START MATERIAL FOR THE TASK

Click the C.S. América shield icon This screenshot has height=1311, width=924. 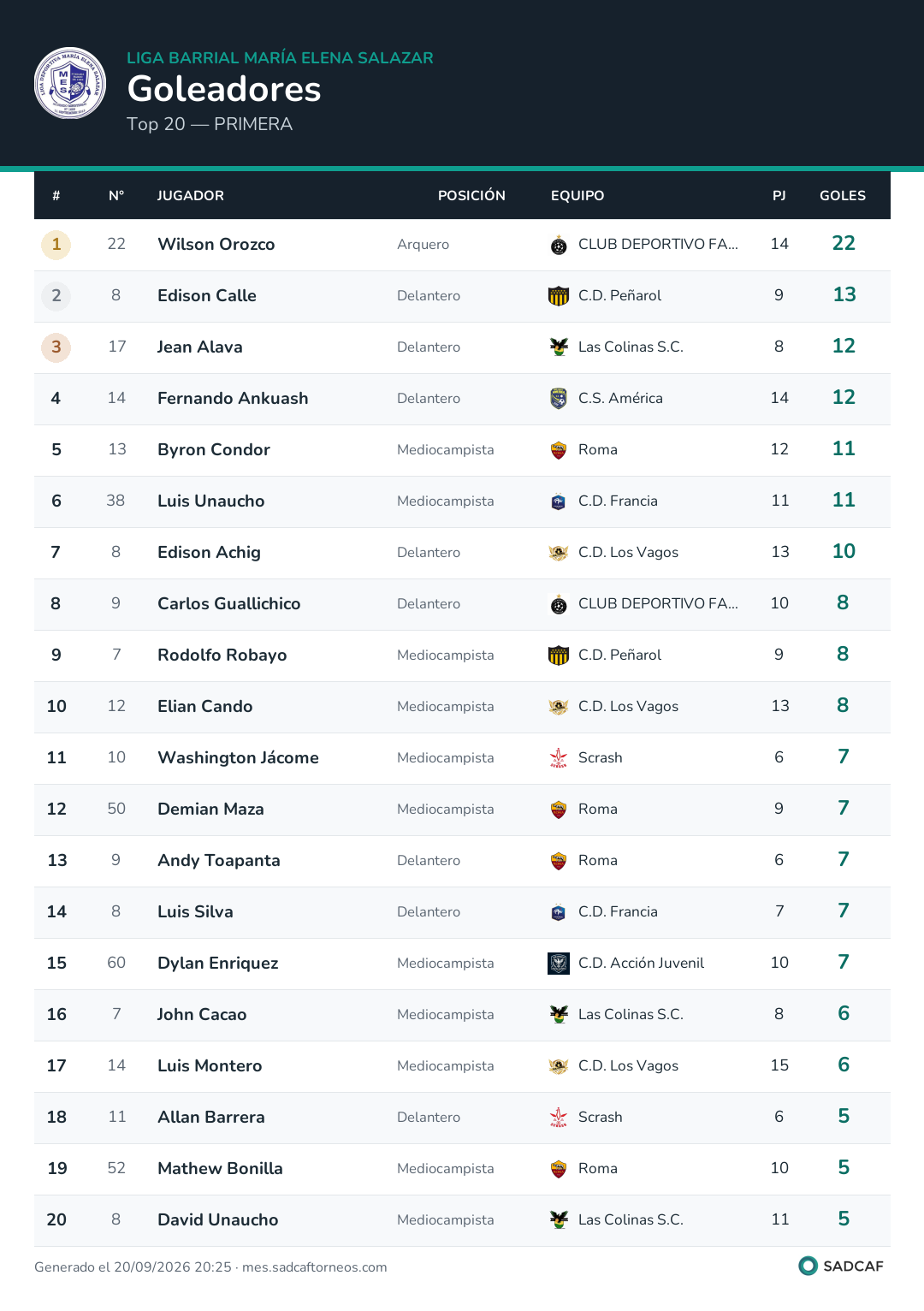coord(559,399)
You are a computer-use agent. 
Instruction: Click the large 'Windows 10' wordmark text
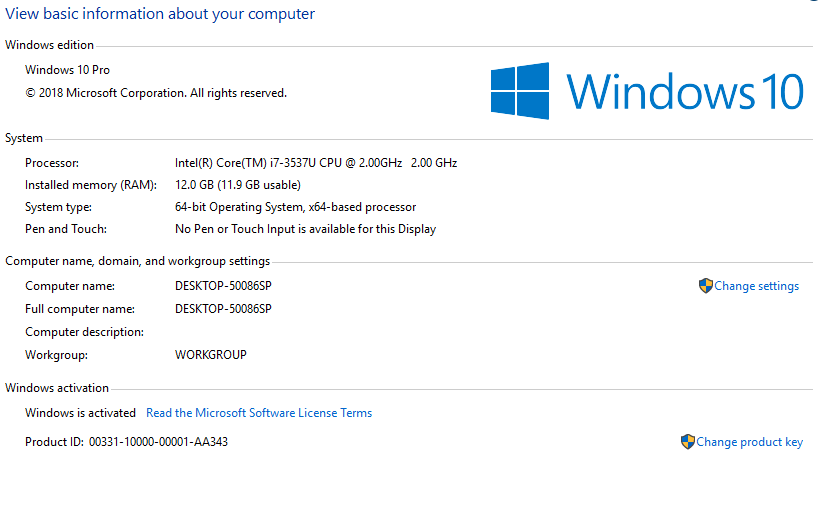pos(685,92)
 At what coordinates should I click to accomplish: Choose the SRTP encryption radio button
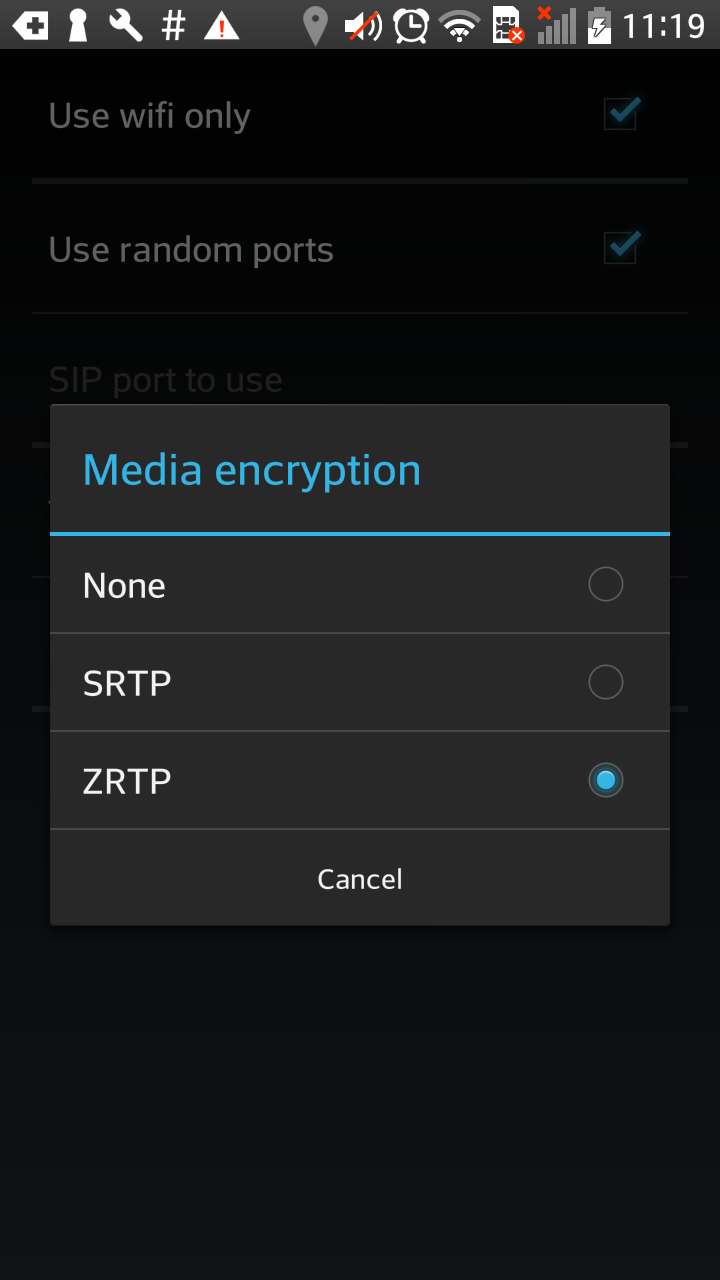point(605,682)

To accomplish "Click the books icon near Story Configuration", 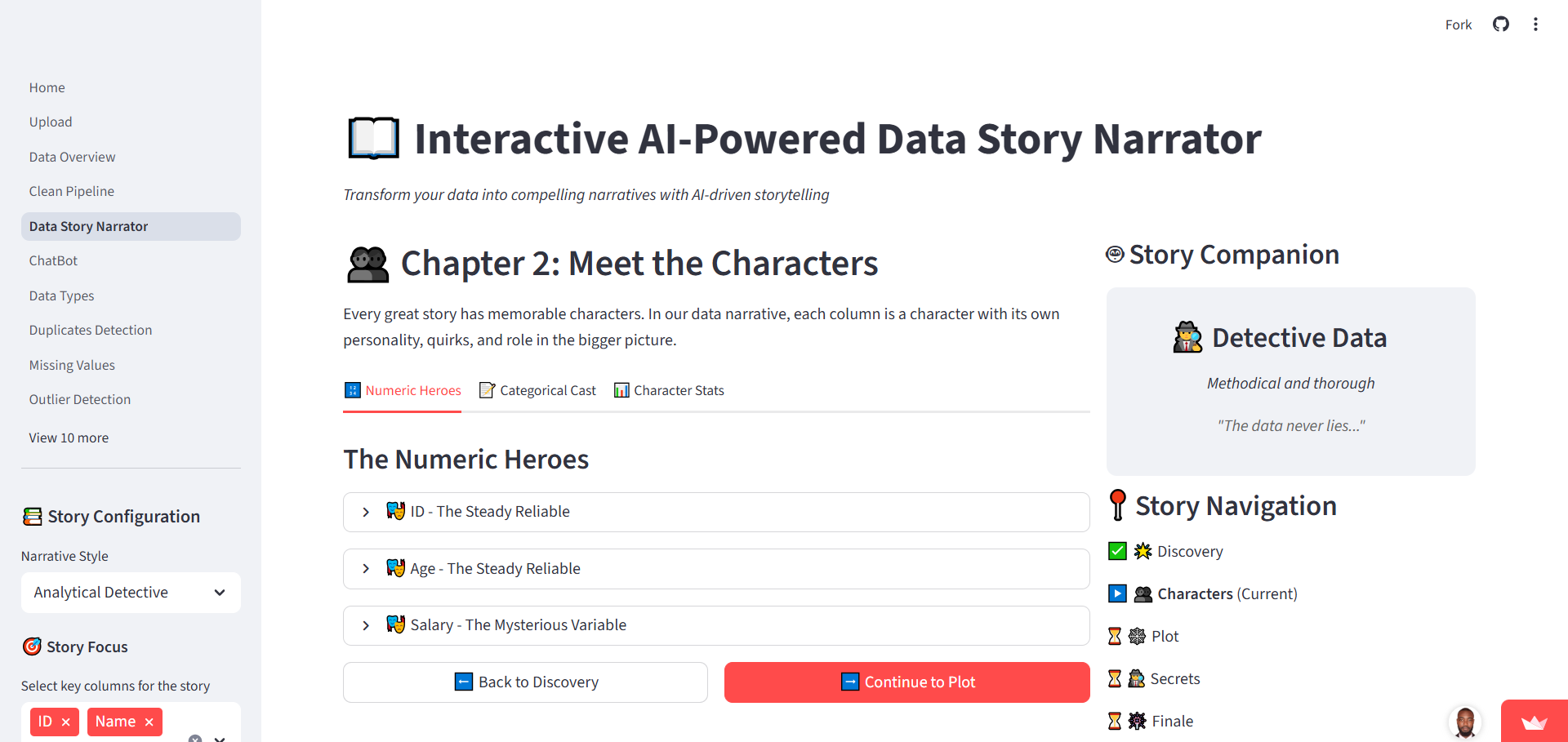I will click(x=31, y=516).
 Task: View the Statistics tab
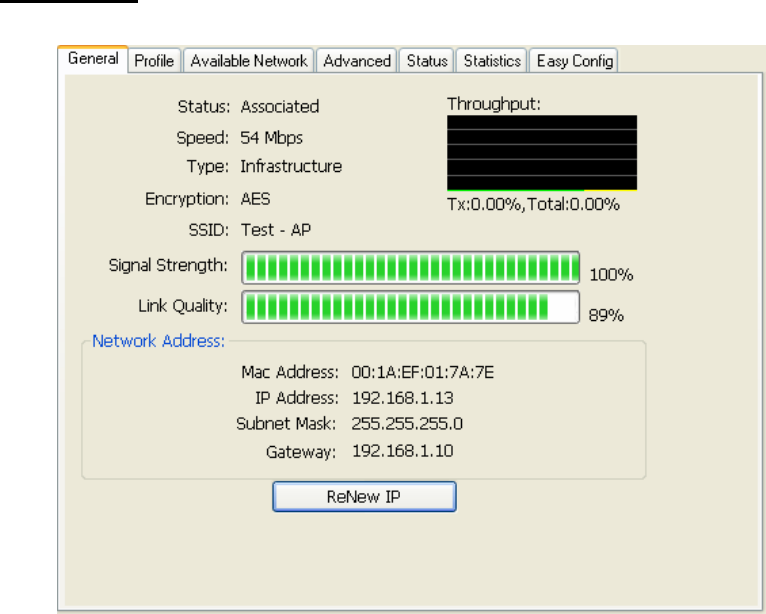pyautogui.click(x=492, y=61)
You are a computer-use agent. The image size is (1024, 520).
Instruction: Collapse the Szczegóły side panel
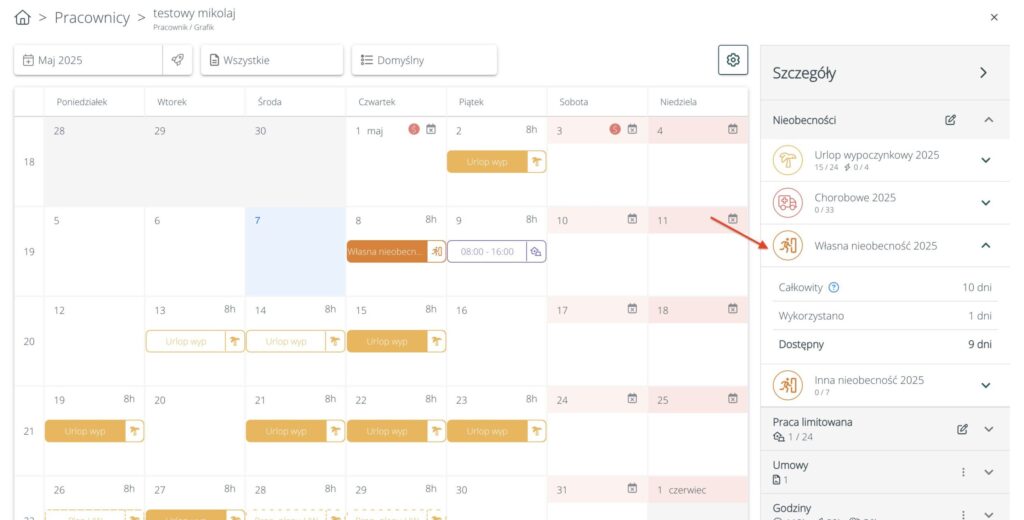click(983, 73)
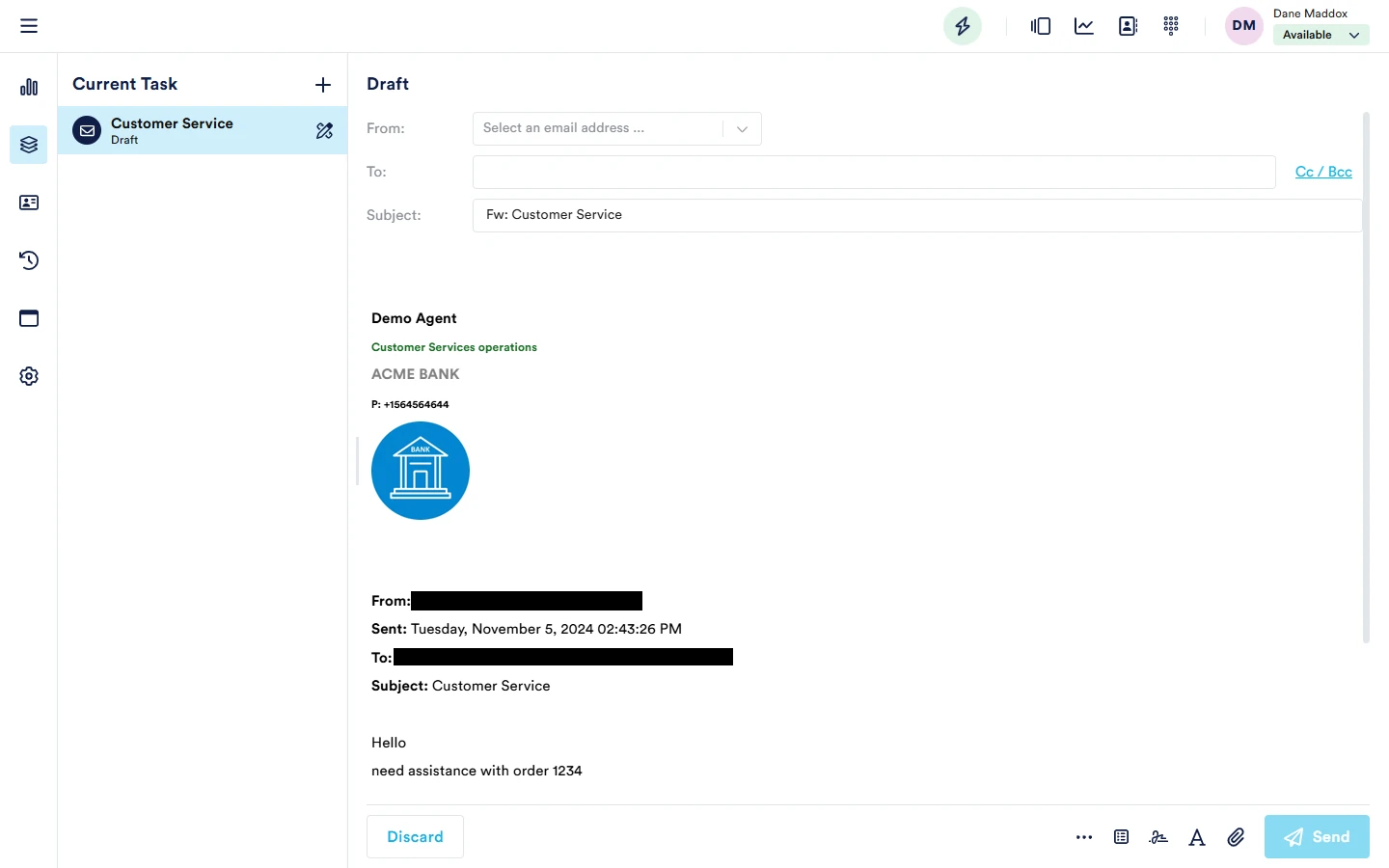Screen dimensions: 1389x868
Task: Open Settings gear in left sidebar
Action: tap(29, 376)
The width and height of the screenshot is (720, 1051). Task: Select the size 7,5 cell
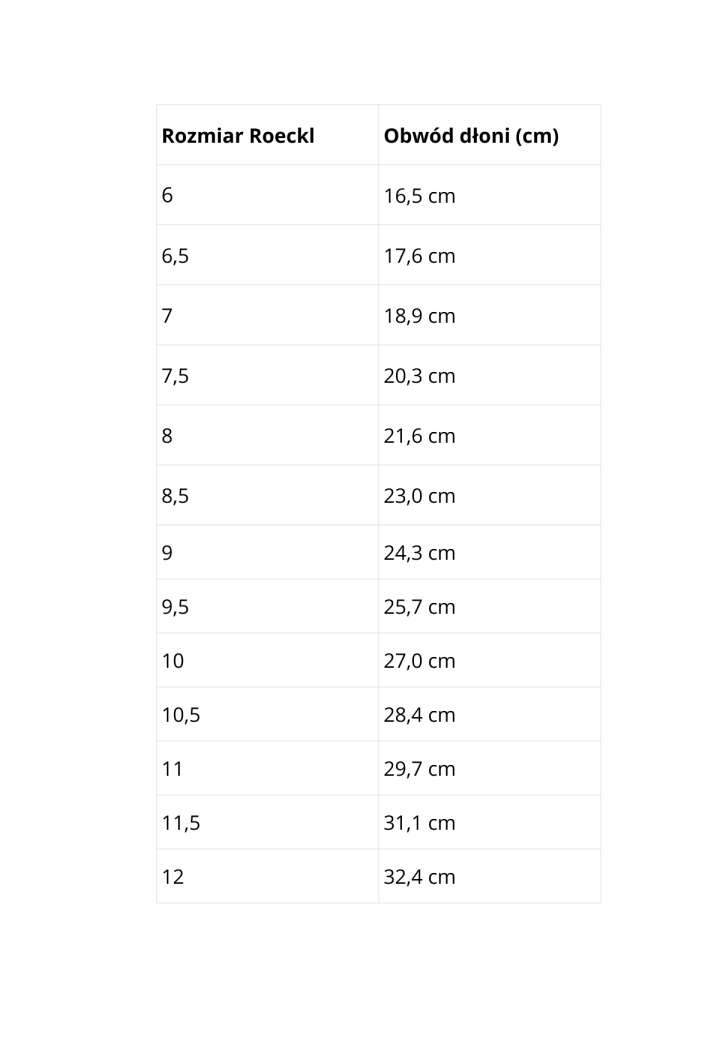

END MATERIAL FOR THE TASK

WHAT THIS TASK INVOLVES: Extract from the data every line where "computer" shows up.

SOLVED PROBLEM:
You are a computer-use agent. 
You are a computer-use agent. The image size is (1024, 520).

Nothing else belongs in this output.